[Data provided]:

________________

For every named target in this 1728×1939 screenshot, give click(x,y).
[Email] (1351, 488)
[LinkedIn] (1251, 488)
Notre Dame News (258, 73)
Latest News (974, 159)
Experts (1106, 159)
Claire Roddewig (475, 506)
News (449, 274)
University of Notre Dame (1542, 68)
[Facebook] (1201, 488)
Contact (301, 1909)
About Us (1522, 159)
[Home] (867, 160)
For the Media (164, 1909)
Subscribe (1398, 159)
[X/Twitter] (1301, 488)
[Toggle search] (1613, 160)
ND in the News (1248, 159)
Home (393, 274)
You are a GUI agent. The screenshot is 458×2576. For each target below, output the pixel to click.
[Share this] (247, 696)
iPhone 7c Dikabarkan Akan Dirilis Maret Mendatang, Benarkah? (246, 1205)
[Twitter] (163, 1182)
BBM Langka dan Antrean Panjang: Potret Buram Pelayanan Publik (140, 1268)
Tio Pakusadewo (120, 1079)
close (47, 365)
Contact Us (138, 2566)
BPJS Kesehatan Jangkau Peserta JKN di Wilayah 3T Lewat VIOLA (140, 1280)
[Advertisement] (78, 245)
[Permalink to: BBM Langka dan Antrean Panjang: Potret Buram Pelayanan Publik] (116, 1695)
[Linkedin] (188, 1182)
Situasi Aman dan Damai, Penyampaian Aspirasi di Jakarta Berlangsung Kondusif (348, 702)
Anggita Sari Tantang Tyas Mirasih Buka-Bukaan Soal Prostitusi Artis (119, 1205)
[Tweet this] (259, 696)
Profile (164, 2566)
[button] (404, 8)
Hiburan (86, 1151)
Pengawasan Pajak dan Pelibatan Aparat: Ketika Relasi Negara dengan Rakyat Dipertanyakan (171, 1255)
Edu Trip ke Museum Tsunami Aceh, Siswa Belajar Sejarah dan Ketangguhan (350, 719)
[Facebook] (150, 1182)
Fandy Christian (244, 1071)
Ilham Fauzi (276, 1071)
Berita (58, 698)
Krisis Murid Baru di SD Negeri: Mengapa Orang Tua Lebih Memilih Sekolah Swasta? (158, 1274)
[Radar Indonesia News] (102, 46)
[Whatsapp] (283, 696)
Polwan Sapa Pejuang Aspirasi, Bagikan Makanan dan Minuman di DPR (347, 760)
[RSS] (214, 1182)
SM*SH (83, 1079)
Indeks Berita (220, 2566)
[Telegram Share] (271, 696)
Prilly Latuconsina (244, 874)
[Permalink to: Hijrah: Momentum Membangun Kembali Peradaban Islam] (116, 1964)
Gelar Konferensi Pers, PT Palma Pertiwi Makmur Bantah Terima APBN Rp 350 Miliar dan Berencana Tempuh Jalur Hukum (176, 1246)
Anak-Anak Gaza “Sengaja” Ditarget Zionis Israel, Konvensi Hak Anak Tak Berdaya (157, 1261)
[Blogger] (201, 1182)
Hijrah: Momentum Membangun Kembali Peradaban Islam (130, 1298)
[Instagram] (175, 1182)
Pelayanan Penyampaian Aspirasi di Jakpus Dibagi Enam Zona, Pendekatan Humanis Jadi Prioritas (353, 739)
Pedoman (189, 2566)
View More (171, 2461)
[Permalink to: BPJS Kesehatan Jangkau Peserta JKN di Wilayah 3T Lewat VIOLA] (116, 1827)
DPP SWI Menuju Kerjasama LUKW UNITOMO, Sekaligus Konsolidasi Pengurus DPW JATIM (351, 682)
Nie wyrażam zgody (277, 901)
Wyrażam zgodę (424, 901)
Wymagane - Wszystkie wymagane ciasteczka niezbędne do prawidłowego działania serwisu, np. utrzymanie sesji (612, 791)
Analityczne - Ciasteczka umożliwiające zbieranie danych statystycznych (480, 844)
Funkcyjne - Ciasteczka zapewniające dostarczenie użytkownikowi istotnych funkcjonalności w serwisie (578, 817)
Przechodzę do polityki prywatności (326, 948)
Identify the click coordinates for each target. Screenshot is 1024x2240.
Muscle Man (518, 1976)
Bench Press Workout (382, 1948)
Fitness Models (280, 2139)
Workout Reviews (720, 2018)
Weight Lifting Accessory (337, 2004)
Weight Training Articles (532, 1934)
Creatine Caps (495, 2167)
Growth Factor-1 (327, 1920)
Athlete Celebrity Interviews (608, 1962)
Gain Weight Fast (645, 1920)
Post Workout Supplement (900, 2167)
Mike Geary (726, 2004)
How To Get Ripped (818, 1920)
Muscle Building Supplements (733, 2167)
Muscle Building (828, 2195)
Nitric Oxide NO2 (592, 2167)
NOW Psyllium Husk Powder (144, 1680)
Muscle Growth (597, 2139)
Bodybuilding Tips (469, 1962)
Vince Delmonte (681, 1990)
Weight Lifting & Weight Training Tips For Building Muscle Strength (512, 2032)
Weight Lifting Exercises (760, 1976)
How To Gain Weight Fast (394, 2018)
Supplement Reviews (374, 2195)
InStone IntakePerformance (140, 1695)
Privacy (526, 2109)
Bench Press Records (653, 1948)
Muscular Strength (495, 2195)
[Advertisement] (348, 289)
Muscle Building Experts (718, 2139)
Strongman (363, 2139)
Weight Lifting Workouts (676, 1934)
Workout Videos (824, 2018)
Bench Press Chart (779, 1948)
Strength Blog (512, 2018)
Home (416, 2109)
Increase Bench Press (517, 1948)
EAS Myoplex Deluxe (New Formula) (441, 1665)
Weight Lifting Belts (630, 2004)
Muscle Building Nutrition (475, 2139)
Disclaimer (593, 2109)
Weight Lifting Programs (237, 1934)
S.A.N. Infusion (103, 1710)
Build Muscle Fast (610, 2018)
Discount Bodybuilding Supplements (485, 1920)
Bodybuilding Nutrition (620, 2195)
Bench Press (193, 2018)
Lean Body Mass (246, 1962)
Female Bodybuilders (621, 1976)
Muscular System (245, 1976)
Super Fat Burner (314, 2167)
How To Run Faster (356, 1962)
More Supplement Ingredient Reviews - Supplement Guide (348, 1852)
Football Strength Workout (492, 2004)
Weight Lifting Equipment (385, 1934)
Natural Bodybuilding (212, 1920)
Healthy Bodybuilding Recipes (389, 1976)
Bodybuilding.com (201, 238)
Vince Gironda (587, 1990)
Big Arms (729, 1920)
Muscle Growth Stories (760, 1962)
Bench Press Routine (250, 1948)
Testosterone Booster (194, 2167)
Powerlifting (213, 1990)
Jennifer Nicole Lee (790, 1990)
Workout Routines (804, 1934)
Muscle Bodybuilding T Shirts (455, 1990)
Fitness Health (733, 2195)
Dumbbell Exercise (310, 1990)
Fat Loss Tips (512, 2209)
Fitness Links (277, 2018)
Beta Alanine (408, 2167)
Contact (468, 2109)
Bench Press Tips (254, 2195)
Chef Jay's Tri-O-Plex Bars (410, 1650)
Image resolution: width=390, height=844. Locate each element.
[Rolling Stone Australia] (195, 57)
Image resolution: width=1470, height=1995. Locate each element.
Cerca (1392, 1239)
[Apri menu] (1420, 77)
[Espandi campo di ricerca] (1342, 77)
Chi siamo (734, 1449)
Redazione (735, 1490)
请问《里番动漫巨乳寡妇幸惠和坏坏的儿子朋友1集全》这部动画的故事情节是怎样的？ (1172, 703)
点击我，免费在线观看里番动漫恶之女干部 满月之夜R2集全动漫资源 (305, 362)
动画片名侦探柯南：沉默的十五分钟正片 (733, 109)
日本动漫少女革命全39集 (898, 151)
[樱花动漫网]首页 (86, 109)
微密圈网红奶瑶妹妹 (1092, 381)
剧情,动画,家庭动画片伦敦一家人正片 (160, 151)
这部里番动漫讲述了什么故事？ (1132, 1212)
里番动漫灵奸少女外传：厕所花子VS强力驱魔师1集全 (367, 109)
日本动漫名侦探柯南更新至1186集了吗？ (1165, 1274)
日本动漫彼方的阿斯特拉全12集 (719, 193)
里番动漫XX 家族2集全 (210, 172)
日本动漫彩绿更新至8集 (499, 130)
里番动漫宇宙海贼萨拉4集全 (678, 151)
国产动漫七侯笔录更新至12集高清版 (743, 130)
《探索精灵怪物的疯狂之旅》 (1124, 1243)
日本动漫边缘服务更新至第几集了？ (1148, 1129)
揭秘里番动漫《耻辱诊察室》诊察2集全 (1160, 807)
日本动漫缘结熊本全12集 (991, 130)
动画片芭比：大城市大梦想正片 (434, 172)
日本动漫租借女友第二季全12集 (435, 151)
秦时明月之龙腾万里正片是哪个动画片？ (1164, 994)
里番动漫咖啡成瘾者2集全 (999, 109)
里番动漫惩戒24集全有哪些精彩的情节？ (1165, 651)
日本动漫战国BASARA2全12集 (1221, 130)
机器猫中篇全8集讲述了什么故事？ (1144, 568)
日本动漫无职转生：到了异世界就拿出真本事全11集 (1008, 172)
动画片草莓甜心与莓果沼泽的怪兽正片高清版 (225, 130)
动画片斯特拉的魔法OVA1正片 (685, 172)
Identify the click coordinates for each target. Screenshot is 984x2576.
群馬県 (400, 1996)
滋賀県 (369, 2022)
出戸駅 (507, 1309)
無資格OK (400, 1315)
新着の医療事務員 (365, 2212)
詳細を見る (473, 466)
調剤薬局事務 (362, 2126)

________________

[Your assignment]: How many of the lines above include the word "Training"? Only the number should be given.

[Task output]: 2